• **TASK TO COMPLETE**
Quote the whole listing exactly. Leave the pictures out of your copy.

────────────────

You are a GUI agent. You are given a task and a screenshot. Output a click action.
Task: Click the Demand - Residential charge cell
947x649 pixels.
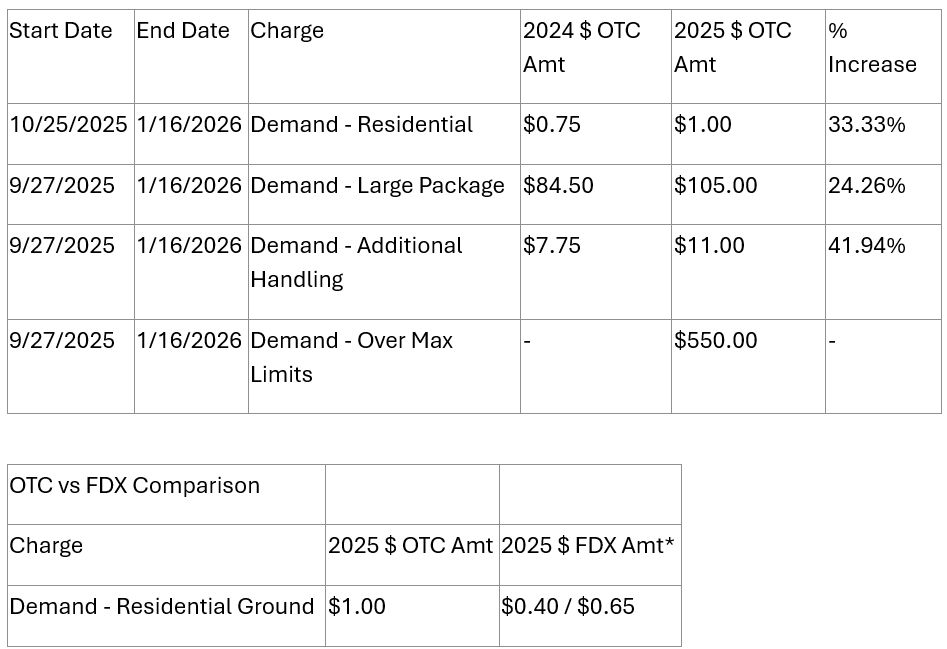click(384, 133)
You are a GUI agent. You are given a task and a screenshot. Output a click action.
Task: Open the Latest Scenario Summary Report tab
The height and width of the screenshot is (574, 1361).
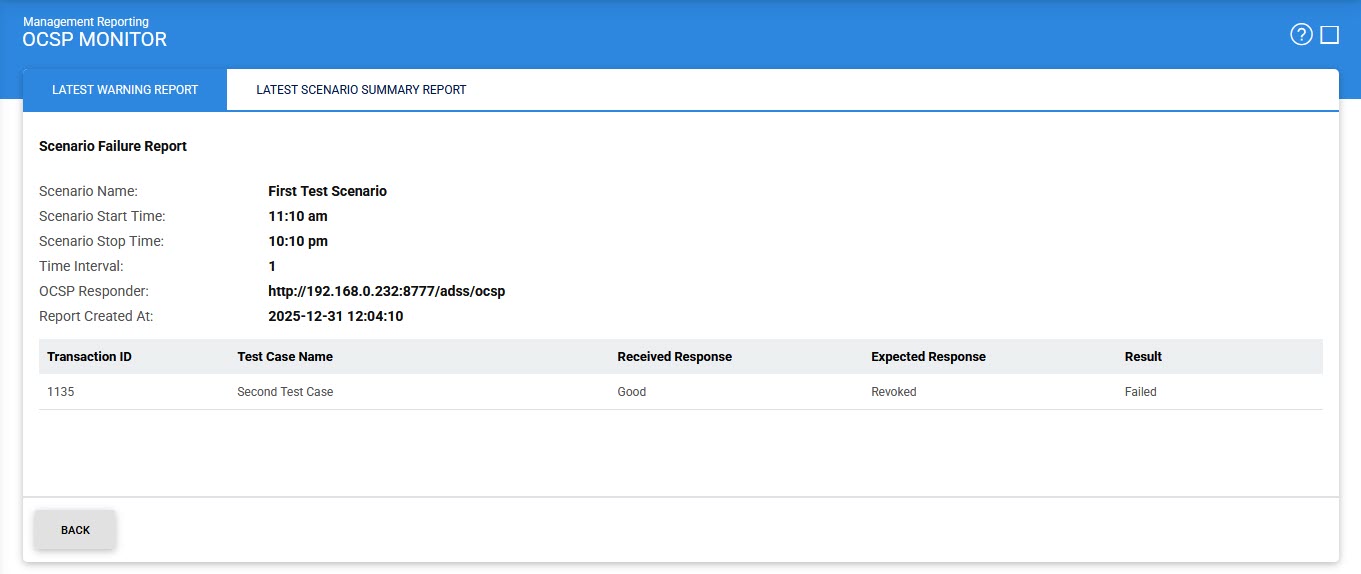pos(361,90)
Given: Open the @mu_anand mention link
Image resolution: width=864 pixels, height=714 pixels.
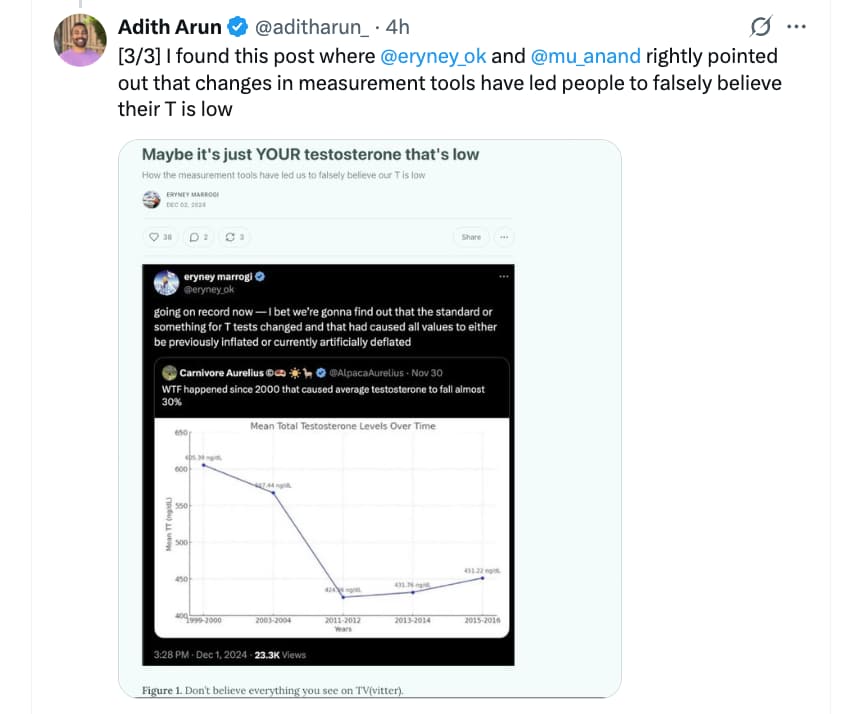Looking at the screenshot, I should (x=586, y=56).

────────────────

• **ANSWER TO THIS EXERCISE**
You are a GUI agent. You are given a task and a screenshot. Output a click action.
Task: Click the Demand - Residential charge cell
947x649 pixels.
click(384, 133)
You are a GUI agent. You are given a task and a screenshot. Output a click action.
Task: Open the Latest Scenario Summary Report tab
The height and width of the screenshot is (574, 1361).
pos(361,90)
Given: Open the @mu_anand mention link
Image resolution: width=864 pixels, height=714 pixels.
Looking at the screenshot, I should (x=586, y=56).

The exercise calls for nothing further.